One of the strong contentions of the appellant’s learned counsel is based upon their fifth point which raised the question that if the plaintiff erected his building upon an insufficient foundation and that this faulty foundation contributed to the collapse of the building in any degree, then there can be no recovery and the verdict must be for the defendant. This point was refused by the court. We think the appellant’s counsel failed to note the important distinction that the jury was.instructed that the plaintiff could not recover unless the injury he suffered was caused by the negligence and carelessness of the defendant in making the excavation. It is very clear that if the plaintiff’s foundation was not as good as it ought to have been and his building was destroyed by the negligent conduct of the defendant, still the plaintiff might recover in proportion to the loss actually suffered where the jury finds that the injury to the building and contents was the consequence of the defendant’s negligence. This doctrine was held in Dodd v. Holme, 1 Ad. & El. 493. In Shafer v. Wilson, 44 Md. 268, the court said-: “Although the plaintiff’s house be in a bad condition, the defendant has no right to hasten its fall by making improvements on his own lot in a careless and negligent manner.” But on this point we think the learned trial judge very carefully *152guarded the defendant’s rights in the charge to the jury as follows: “If this building collapsed owing not to the defendant’s negligence, but to the insecure foundation or the building construction, as contended by this defendant, and there was no agreement, as testified to by the defendant, and even if there was such an agreement, and the defendant complied therewith, then there can be no recovery, except, possibly for nominal damages, which we will explain hereafter.” Evidently the nominal damages to which the court referred related to the removal of the soil of plaintiff’s lot. It would therefore seem that the learned trial judge in instructing the jury upon this question went to the limit and told the jury in plain terms that if the building collapsed on account of faulty construction and not because of the negligence of the defendant, then there could be no recovery for the building and its contents.

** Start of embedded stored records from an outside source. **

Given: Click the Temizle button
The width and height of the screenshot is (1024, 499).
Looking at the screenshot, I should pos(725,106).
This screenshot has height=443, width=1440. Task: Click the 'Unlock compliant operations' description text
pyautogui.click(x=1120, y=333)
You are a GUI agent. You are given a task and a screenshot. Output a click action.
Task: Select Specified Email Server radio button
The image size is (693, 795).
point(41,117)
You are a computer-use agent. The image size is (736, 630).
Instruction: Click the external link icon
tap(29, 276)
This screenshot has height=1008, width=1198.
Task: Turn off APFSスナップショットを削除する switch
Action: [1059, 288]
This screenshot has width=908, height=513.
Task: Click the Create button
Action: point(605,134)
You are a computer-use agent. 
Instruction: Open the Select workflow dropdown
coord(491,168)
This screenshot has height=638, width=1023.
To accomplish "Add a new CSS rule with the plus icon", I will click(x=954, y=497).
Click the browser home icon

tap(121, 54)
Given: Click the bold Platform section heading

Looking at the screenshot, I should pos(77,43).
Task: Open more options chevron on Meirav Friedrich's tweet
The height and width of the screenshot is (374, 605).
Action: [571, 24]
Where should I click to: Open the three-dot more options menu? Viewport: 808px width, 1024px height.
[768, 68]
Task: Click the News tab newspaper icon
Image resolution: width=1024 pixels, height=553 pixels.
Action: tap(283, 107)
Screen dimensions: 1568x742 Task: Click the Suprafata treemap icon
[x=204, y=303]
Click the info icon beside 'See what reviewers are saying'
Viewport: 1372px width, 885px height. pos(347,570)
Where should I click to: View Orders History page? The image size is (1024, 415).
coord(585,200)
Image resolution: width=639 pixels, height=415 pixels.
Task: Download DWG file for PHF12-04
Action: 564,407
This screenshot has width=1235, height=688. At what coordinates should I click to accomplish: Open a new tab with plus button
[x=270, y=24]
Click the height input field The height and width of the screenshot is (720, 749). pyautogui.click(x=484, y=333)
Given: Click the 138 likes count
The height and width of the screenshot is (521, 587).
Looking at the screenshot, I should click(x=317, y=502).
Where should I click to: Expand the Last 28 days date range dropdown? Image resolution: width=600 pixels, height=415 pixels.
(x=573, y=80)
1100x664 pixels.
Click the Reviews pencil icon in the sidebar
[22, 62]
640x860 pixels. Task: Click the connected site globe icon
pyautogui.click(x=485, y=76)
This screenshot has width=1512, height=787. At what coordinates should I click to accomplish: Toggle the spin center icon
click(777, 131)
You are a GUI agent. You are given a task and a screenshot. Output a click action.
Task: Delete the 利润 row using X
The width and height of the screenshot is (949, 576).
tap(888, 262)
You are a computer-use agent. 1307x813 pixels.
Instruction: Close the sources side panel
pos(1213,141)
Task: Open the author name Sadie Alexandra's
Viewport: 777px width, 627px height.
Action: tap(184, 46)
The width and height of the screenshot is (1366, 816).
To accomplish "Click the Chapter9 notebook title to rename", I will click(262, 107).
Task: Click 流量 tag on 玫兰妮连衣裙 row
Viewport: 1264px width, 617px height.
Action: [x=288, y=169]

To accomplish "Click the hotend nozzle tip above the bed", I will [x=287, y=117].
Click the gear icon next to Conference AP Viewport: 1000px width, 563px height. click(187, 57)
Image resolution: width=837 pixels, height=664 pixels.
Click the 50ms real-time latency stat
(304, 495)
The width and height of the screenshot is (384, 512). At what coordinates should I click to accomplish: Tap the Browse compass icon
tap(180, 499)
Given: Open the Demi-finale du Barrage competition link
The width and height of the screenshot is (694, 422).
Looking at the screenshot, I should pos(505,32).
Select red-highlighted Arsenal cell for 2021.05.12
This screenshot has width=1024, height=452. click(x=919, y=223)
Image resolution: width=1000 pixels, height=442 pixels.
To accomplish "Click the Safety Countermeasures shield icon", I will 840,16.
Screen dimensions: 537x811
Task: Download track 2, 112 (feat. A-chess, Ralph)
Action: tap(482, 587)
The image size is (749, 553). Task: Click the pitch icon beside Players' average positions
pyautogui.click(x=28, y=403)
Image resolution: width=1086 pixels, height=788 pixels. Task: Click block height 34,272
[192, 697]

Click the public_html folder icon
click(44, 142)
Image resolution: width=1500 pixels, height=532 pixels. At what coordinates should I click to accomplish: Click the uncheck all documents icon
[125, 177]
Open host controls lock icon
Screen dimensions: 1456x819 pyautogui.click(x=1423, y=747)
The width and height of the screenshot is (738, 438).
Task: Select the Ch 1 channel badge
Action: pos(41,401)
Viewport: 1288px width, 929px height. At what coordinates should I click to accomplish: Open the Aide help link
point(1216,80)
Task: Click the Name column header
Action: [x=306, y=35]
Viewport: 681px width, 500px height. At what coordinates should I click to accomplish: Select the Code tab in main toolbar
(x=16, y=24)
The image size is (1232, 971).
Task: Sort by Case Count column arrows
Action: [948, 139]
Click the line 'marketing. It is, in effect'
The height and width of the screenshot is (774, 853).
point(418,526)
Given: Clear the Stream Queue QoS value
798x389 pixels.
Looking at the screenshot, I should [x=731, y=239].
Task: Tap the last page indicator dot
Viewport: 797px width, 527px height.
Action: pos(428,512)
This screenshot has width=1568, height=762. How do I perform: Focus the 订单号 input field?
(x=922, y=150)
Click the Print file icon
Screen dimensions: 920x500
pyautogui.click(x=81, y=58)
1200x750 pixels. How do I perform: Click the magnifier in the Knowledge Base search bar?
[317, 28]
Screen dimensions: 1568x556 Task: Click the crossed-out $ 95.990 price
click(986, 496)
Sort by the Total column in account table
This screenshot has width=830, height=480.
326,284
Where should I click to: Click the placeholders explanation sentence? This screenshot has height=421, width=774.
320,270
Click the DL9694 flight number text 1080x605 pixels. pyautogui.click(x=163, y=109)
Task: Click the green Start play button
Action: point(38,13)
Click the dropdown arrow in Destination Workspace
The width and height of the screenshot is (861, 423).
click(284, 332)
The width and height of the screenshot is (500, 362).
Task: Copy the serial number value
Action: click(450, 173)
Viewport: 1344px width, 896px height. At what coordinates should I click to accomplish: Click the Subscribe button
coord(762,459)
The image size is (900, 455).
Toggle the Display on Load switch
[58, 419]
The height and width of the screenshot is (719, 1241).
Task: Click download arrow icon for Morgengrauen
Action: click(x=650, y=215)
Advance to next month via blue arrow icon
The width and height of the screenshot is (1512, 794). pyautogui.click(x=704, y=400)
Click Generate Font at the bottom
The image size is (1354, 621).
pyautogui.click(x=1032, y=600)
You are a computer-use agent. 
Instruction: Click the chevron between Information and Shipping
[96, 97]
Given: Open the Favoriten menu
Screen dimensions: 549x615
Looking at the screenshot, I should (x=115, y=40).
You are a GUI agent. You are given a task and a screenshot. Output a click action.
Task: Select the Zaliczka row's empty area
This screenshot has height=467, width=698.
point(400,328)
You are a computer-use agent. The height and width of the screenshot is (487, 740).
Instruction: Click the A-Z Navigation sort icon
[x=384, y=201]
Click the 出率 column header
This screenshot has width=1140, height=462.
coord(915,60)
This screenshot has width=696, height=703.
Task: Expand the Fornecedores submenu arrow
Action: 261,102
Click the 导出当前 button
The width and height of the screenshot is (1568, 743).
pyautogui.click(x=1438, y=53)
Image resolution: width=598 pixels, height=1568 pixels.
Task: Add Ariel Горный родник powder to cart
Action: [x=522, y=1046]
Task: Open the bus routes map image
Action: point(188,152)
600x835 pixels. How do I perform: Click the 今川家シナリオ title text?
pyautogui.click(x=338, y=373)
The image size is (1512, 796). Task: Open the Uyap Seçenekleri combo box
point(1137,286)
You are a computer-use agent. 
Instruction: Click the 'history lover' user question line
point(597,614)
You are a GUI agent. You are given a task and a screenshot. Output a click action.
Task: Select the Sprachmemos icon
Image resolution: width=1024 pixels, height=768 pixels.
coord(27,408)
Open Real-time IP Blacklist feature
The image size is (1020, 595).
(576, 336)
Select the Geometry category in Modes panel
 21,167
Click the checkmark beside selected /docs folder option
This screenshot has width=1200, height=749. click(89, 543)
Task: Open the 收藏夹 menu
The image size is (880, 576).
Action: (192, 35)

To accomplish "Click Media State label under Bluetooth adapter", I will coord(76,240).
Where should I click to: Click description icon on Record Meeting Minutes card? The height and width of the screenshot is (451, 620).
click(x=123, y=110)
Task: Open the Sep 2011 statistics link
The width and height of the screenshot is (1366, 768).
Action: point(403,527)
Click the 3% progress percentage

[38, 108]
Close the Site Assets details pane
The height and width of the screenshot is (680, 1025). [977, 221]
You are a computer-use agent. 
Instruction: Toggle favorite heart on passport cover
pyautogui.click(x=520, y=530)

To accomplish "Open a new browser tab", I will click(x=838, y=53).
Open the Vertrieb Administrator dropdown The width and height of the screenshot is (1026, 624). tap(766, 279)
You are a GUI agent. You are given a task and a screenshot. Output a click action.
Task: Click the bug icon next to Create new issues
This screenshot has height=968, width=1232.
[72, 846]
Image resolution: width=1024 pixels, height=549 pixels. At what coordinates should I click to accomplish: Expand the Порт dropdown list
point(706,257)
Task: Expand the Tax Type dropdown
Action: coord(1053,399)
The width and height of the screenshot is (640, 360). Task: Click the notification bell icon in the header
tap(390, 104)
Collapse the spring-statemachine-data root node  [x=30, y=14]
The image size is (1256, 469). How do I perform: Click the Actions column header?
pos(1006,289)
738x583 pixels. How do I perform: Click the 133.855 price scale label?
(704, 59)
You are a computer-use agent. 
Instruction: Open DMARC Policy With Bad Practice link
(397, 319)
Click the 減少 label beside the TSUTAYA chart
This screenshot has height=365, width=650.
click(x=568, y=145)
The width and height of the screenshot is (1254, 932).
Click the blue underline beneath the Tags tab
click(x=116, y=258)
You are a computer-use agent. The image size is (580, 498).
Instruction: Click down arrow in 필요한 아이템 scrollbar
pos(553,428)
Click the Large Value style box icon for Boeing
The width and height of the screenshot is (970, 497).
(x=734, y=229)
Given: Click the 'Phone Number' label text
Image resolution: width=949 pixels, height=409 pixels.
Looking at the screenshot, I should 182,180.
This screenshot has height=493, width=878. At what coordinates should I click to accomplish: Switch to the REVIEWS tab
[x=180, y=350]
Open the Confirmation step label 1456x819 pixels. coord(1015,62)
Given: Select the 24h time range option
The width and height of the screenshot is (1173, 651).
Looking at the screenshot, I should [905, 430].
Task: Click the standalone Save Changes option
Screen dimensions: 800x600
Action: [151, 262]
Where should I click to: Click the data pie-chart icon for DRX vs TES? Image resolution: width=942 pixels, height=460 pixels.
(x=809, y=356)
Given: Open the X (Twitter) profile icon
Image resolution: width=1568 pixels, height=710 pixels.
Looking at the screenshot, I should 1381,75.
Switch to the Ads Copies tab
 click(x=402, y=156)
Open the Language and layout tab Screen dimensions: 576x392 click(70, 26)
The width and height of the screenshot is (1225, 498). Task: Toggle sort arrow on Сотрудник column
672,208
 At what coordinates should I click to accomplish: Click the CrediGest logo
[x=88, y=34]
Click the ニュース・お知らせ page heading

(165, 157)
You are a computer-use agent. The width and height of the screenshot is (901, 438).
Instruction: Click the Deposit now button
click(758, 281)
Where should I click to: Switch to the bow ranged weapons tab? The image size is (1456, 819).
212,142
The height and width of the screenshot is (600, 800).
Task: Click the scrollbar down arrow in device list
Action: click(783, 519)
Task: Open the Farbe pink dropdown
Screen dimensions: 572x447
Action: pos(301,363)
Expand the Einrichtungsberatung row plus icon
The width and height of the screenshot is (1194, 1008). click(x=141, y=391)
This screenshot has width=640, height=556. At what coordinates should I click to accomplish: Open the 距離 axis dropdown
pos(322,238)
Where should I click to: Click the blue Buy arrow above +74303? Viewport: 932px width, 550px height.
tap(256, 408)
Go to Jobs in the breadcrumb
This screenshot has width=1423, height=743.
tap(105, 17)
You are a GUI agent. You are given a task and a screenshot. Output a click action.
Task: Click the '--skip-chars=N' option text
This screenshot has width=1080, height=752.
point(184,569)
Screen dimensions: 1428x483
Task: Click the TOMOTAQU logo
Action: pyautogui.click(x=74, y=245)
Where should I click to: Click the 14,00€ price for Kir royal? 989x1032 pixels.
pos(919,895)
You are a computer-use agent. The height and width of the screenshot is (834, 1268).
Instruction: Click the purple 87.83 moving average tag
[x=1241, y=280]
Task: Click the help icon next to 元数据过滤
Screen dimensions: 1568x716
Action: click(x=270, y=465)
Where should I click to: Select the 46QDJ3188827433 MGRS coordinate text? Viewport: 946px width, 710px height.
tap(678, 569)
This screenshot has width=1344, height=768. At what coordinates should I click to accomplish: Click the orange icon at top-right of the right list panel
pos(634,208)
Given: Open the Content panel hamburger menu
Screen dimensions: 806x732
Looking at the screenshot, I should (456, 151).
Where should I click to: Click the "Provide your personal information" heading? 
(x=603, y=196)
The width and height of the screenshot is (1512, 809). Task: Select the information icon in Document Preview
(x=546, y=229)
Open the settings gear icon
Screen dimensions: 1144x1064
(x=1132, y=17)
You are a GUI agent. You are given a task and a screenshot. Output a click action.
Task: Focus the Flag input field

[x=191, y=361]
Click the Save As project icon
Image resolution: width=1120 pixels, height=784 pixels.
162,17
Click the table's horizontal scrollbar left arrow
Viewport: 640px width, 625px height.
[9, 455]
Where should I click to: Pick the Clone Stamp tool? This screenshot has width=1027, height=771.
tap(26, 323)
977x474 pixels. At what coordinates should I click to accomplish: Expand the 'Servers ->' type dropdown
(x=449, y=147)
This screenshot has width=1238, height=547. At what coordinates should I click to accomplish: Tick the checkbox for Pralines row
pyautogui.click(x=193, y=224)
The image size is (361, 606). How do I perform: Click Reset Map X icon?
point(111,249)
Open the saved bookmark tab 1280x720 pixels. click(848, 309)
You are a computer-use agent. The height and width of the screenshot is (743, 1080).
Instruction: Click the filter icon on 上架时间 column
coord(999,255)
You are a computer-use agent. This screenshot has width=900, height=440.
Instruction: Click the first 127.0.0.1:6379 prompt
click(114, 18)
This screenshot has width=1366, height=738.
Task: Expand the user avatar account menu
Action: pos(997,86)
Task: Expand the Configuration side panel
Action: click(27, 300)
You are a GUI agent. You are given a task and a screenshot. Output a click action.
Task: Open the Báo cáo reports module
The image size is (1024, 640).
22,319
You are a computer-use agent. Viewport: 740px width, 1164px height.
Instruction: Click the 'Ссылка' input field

It is contended that the judgment ought to be reversed on account of the manner of the taking of the verdict of the jury. In the general charge the jury was instructed that, if they concluded that the plaintiff had sustained damages and that the defendant was liable therefor, they might take into consideration the fact that some time had elapsed since the damages were sustained and add a reasonable sum to the amount of damages which they believed the plaintiff had sustained, but such an amount should not be more than legal interest upon the said damages. The jury returned a verdict awarding the plaintiff $1,000, with interest from March 30, 1907. The trial judge refused to receive this as the verdict of the jury because the interest was not computed and a total sum named. He did, however, submit to the jury whether the sum of $1,289.30 was satisfactory to them and if that was their verdict. The jury answered in the affirmative and the verdict was taken and recorded by the court. “The only verdict is that which the jury announces orally and which alone is received and recorded as the jury’s finding:” Henning v. Keiper, 37 Pa. Superior Ct. *153488. To the same effect is Rottmund v. Penna. R. R. Co., 225 Pa. 410. We therefore conclude that the written memorandum brought in by the jury cuts no figure, in the case, but we have to deal with the verdict as it was taken and recorded with the oral consent of the jury. Now it appears from the charge that the judge instructed the jury before they retired that they might add a reasonable sum to the amount of the damages but such sum should not be more than interest upon the damages. It is not reasonable to suppose that the jury understood this as a binding instruction to add legal interest. We think the language used by the judge would be understood by the jury that they could add less than legal interest, and when the jury assented in open court to have the sum allowed for the detention of the damages computed at six per cent they clearly indicated their desire to add six per cent. It is not and cannot be contended that the jury did not have the power to allow six per cent for the detention of the damages which they had found the plaintiff suffered by reason of the negligence of the defendant. We do not think any of the cases require a reversal of the judgment for the reasons just referred to.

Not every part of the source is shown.